Table of Contents

Class ScaleTempoAudioEffect

Namespace
VisioForge.Core.Types.X.AudioEffects
Assembly
VisioForge.Core.dll

Scale tempo audio effect changes the playback speed (tempo) of audio without significantly affecting pitch. Uses the GStreamer 'scaletempo' element with WSOLA (Waveform Similarity Overlap-Add) algorithm. Ideal for time-stretching audio, creating slow-motion or fast-forward effects while preserving pitch.

public class ScaleTempoAudioEffect : BaseAudioEffect, ISharedAudioEffectX, IVideoEditXAudioEffect

Inheritance

Implements

Inherited Members

Remarks

GStreamer element: scaletempo Properties:

  • rate: Playback speed multiplier (0.5 = half speed, 2.0 = double speed)
  • stride: Length of audio segments processed (in milliseconds)
  • overlap: Percentage of segment overlap for smooth transitions
  • search: Time window for finding best overlap position (in milliseconds)

WSOLA Algorithm:

  1. Divides audio into overlapping segments (stride length)
  2. Searches for best position to overlap segments (search window)
  3. Cross-fades overlapping portions (overlap percentage)
  4. Reconstructs audio at new tempo

Quality vs Efficiency trade-offs:

  • Larger stride = faster processing, but more artifacts
  • Larger search = better quality, but slower processing
  • More overlap = smoother, but more CPU intensive

Best for:

  • Speech (podcasts, audiobooks): stride=30-50ms, search=14ms
  • Music: stride=15-30ms, search=20-30ms for better quality
  • Real-time: smaller stride and search for lower latency

Constructors

ScaleTempoAudioEffect(double)

Initializes a new instance of the VisioForge.Core.Types.X.AudioEffects.ScaleTempoAudioEffect class.

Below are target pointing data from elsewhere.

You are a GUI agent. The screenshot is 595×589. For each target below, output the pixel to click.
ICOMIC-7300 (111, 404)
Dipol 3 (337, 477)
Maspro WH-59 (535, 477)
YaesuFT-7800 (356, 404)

public ScaleTempoAudioEffect(double rate = 1)

Parameters

rate double

The tempo scale rate. 1.0 = original speed, 0.5 = half speed, 2.0 = double speed. Typical range: 0.5 to 2.0. Values outside this range may have reduced quality.

Properties

Overlap

Gets or sets the percentage of stride length to overlap between adjacent segments. Higher overlap creates smoother transitions but requires more processing. Range: 0.0 (no overlap) to 0.9 (90% overlap). Default: 0.2 (20%).

Typical values:

  • 0.1-0.15: Minimal overlap, efficient but may have artifacts
  • 0.2-0.3: Balanced quality and performance (default: 0.2)
  • 0.4-0.6: High overlap, smoother but more CPU intensive

Increase for:

  • More complex material (music with harmonics)
  • Higher quality requirements

Decrease for:

  • Real-time processing
  • Simple material (speech, single instruments)
public double Overlap { get; set; }

Property Value

double

Rate

Gets or sets the playback rate (tempo multiplier). Controls the speed of audio playback while attempting to preserve pitch.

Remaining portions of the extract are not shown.